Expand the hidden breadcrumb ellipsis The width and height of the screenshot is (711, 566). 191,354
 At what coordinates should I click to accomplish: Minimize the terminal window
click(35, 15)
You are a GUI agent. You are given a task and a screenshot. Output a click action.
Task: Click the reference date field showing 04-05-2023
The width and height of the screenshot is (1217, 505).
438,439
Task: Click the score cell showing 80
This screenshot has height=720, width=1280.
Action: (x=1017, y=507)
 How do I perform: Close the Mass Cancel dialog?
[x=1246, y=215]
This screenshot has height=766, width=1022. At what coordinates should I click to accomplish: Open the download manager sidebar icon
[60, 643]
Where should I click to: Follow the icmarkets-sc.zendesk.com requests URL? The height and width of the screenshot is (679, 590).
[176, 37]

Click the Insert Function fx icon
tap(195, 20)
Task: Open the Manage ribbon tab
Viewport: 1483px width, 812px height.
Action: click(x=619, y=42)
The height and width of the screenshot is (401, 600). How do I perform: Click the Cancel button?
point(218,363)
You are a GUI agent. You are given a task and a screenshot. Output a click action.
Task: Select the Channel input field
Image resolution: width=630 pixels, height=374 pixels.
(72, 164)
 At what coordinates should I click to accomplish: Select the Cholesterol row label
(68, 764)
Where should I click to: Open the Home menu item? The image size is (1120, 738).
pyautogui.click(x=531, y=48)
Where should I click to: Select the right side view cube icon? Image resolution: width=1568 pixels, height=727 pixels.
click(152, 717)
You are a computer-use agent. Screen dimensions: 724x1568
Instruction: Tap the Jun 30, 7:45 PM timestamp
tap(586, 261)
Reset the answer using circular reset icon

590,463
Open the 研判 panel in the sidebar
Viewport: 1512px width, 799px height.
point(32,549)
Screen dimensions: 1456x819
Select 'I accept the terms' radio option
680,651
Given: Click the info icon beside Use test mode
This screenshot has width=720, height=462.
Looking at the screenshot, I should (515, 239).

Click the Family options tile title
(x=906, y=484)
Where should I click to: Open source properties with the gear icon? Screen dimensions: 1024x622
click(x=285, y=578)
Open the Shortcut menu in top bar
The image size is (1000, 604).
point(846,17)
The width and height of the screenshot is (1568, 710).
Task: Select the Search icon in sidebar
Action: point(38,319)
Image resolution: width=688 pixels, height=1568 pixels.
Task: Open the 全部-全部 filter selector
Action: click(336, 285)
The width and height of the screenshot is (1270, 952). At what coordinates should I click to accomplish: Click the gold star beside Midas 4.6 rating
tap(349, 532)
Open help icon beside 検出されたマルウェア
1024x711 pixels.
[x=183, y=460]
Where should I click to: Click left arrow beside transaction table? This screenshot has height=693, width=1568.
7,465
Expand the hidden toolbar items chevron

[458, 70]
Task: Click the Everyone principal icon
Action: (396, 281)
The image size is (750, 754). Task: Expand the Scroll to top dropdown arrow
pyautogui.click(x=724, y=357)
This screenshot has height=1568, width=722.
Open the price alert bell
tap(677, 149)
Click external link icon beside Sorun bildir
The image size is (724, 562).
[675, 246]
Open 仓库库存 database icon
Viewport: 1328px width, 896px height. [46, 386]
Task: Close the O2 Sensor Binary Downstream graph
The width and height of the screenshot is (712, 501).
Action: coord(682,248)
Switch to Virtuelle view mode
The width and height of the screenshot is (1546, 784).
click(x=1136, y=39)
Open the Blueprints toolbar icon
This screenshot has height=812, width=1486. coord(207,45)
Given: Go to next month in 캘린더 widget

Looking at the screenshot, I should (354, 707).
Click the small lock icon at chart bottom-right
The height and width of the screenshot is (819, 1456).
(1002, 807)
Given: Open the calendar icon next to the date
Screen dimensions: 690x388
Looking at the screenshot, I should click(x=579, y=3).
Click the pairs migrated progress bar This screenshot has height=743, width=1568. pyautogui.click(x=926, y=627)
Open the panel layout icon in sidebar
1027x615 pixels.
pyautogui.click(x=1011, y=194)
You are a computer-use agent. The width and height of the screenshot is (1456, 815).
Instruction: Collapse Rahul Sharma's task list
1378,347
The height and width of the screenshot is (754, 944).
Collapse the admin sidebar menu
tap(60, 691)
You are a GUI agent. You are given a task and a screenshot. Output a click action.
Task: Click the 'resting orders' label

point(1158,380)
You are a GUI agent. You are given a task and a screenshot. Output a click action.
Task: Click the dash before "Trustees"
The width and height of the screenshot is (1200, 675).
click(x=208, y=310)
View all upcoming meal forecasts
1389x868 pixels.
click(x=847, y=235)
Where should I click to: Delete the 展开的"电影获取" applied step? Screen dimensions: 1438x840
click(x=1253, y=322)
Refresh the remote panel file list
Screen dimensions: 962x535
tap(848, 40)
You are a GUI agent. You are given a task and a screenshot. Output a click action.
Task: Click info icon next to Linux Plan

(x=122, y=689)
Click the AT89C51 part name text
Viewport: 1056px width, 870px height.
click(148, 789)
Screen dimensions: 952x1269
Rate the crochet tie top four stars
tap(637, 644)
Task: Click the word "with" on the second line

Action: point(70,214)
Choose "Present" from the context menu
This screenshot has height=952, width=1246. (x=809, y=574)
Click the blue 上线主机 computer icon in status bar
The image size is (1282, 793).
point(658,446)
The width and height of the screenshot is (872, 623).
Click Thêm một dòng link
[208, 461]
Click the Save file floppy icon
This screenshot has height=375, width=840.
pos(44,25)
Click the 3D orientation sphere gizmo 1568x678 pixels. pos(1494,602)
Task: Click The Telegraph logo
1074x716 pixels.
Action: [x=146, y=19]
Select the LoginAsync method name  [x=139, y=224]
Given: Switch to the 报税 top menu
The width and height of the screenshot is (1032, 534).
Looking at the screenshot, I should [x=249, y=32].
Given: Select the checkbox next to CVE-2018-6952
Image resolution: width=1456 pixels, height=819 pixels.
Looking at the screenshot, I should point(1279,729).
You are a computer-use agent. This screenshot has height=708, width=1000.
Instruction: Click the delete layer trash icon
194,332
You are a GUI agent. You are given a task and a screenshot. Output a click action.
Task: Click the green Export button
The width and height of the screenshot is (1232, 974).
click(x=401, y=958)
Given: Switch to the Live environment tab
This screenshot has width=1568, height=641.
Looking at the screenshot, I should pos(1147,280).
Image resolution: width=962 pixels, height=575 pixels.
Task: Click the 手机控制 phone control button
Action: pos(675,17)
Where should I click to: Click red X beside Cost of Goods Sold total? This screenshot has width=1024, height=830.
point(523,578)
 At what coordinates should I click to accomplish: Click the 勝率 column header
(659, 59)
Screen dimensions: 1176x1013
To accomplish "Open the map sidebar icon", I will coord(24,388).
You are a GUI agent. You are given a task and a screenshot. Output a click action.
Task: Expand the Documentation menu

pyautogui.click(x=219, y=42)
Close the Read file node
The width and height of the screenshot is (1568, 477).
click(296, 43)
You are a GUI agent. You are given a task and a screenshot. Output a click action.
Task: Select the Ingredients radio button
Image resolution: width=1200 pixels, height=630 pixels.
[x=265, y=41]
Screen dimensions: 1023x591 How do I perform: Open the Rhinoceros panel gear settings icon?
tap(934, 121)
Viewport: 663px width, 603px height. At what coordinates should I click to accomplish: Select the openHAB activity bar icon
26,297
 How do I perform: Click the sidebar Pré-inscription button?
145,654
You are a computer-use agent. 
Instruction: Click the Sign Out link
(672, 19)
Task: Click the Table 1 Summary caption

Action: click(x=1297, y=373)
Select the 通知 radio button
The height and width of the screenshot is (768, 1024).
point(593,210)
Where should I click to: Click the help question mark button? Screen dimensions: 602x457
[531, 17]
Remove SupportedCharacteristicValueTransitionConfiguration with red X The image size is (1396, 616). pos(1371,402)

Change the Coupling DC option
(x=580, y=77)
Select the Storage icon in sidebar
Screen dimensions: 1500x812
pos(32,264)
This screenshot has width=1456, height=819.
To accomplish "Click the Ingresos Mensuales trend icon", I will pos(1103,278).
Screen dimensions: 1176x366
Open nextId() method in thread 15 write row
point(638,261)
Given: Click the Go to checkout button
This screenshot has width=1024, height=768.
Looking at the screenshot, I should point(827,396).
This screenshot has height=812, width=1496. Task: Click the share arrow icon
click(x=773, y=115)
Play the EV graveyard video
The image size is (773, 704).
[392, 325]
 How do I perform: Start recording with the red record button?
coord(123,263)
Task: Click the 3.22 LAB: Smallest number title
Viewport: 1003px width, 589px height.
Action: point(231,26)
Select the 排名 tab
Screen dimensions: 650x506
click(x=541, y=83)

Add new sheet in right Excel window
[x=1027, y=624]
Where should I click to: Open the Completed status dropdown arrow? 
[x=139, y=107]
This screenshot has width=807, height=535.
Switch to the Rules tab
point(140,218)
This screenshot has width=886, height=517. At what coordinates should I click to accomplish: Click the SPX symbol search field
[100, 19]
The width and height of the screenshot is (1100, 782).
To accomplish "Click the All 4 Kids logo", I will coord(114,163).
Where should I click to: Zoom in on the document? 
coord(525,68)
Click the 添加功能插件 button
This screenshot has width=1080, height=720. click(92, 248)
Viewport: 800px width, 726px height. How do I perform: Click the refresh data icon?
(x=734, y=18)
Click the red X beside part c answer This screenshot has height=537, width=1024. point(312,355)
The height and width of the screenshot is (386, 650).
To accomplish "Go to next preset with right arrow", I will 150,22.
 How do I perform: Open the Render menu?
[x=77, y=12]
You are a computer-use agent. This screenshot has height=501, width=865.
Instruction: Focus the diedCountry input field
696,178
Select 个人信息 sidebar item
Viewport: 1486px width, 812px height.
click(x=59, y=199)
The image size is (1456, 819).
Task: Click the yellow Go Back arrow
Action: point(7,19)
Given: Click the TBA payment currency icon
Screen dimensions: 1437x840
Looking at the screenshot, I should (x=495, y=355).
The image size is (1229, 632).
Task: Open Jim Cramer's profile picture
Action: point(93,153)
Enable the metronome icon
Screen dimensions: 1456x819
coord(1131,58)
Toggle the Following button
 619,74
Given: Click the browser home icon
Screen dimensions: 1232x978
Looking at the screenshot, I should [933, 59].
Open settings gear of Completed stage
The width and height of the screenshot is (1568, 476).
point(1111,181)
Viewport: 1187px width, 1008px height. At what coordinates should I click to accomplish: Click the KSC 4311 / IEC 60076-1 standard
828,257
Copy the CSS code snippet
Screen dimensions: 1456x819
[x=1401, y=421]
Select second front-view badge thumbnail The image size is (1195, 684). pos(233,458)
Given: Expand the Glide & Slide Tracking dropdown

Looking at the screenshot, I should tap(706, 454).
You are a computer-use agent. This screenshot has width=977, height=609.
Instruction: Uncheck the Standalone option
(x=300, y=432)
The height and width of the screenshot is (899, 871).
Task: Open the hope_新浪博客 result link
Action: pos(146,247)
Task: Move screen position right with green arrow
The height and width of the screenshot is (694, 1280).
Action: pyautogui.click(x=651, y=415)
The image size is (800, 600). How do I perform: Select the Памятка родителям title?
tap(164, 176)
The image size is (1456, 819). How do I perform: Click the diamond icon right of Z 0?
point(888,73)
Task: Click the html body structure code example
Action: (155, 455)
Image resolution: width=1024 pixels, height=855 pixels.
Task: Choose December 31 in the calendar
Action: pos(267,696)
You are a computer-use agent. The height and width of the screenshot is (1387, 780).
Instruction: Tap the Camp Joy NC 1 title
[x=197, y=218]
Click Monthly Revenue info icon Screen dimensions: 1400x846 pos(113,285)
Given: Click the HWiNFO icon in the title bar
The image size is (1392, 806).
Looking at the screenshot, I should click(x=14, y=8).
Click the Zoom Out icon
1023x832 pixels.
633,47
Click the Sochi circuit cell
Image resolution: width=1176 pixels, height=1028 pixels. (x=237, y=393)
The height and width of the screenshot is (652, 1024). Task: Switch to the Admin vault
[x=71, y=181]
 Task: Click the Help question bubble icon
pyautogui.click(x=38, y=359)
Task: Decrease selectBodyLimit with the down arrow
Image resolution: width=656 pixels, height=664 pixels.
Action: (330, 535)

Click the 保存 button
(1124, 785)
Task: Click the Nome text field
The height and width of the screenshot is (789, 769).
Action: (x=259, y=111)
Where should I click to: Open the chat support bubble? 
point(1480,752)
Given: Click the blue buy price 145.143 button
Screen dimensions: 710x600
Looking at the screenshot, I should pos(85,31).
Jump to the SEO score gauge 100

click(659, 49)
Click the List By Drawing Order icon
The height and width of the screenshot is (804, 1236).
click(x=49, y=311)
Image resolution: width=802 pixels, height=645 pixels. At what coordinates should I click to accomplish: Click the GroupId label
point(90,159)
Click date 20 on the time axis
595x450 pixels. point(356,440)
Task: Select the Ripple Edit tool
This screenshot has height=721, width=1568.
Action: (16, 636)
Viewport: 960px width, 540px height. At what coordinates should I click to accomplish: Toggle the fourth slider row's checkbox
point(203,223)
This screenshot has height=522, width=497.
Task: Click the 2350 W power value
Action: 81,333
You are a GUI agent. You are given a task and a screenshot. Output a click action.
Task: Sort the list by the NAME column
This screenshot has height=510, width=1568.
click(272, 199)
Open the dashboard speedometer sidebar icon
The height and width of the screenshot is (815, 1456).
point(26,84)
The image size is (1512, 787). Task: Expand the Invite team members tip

Exercise goal:
Please format the stretch of items from the line containing "Click Monthly Revenue" through the line containing "Image resolution: width=1176" as a Markdown table, leaving out any blank lines. Use a column named Row for the row number and a column named Text for the line.

Full response:
| Row | Text |
|---|---|
| 1 | Click Monthly Revenue info icon Screen dimensions: 1400x846 pos(113,285) |
| 2 | Given: Click the HWiNFO icon in the title bar |
| 3 | The image size is (1392, 806). |
| 4 | Looking at the screenshot, I should click(x=14, y=8). |
| 5 | Click the Zoom Out icon |
| 6 | 1023x832 pixels. |
| 7 | 633,47 |
| 8 | Click the Sochi circuit cell |
| 9 | Image resolution: width=1176 pixels, height=1028 pixels. (x=237, y=393) |